Several pathways may explain the relationship between microvascular and macrovascular disease in patients with diabetes. Diabetic microvascular complications are mainly caused by prolonged exposure to high glucose levels. Diabetes is also associated with accelerated atherosclerosis affecting large vessels [21, 22]. Atherosclerosis is more prevalent in diabetic patients with microvascular disease compared to those without [21, 22]. However, it is still unknown why intensive glucose control does not yield the same benefit on macrovascular events as observed for microvascular outcomes [23]. Chronic hyperglycaemia causes vascular damage through activation of major biochemical paths including polyol pathway flux, increased formation of advanced glycation end products (AGEs), increased expression of AGEs receptor and its activating ligands, activation of protein kinase C isoforms, and overactivity of the hexosamine pathway [24]. Numerous lines of evidence suggest that these biochemical abnormalities may be activated by mitochondrial overproduction of reactive oxygen species (ROS) induced by hyperglycaemia [25]. The excess of ROS production with decreased in antioxidant capacity lead to oxidative stress, which plays an important role in the premature vascular morbidity and mortality in patients with diabetes [26]. Oxidative stress impairs endothelial function and endothelium-dependent vasodilation by inactivation of NO, and induces cell proliferation, hypertrophy, cardiac remodeling, apoptosis, and low-grade inflammation in endothelial and smooth cells of the vascular wall [27‐30]. Moreover, oxidative stress is associated with many other accelerating conditions including insulin resistance, metabolic syndrome, hypertension, dyslipidaemia, and obesity, leading to both microvascular and macrovascular disease [25, 31]. The depletion of circulating stem cells may also explain the association between microvascular and macrovascular disease. A recent study has shown lower CD34⁺ and CD34⁺CD133⁺ cells in type 2 diabetic patients with cardiovascular events compared to those without [32]. The reduced levels of circulating progenitor cells improve the prediction of both macrovascular and microvascular events [32, 33]. The remodeling of bone marrow involves neurovascular changes and vascular abnormalities comparable to the known microangiopathy seen in the kidney and the retina [34].

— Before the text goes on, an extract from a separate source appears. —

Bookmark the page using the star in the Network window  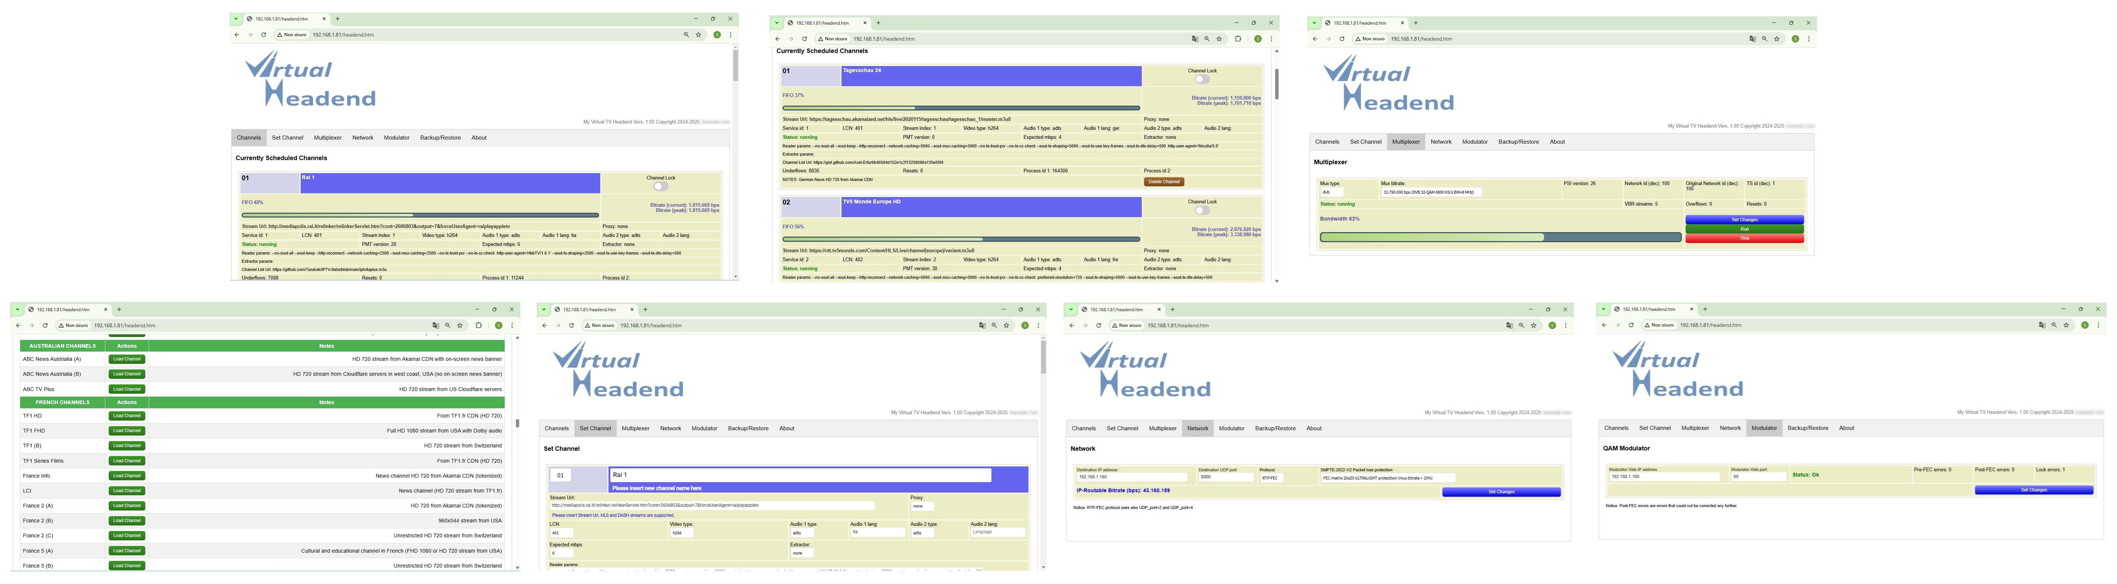1534,325
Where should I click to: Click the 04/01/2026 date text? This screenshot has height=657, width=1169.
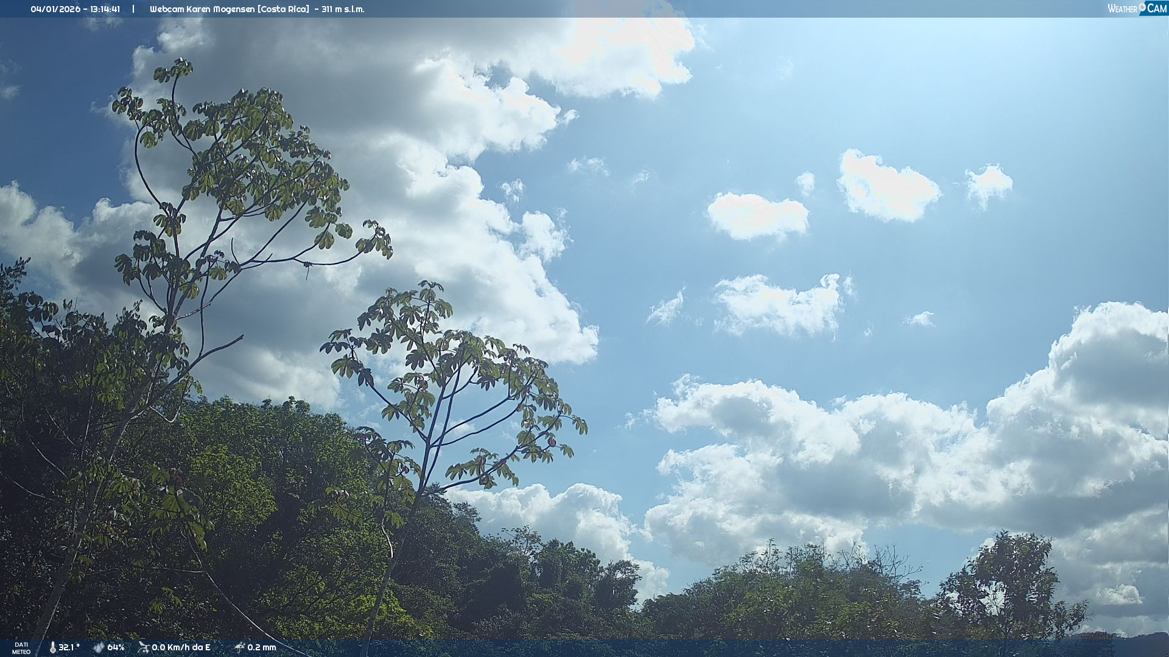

The main strength of our study is the evaluation of the individual and the combined impact of microvascular and macrovascular disease at baseline on the risk of death and major microvascular and macrovascular outcomes in a large international cohort of patients with type 2 diabetes followed for a median duration of 9.9 years. The main limitation is the absence of biochemical renal assessment during the ADVANCE-ON follow-up, which may underestimate the association between baseline macrovascular disease and kidney disease. Furthermore, peripheral diabetic neuropathy was not investigated as an outcome in the post-trial, ADVANCE-ON, observational study. Although comparable findings were observed when we evaluated the associations of microvascular disease at baseline, including the history of peripheral diabetic neuropathy, with the main outcomes.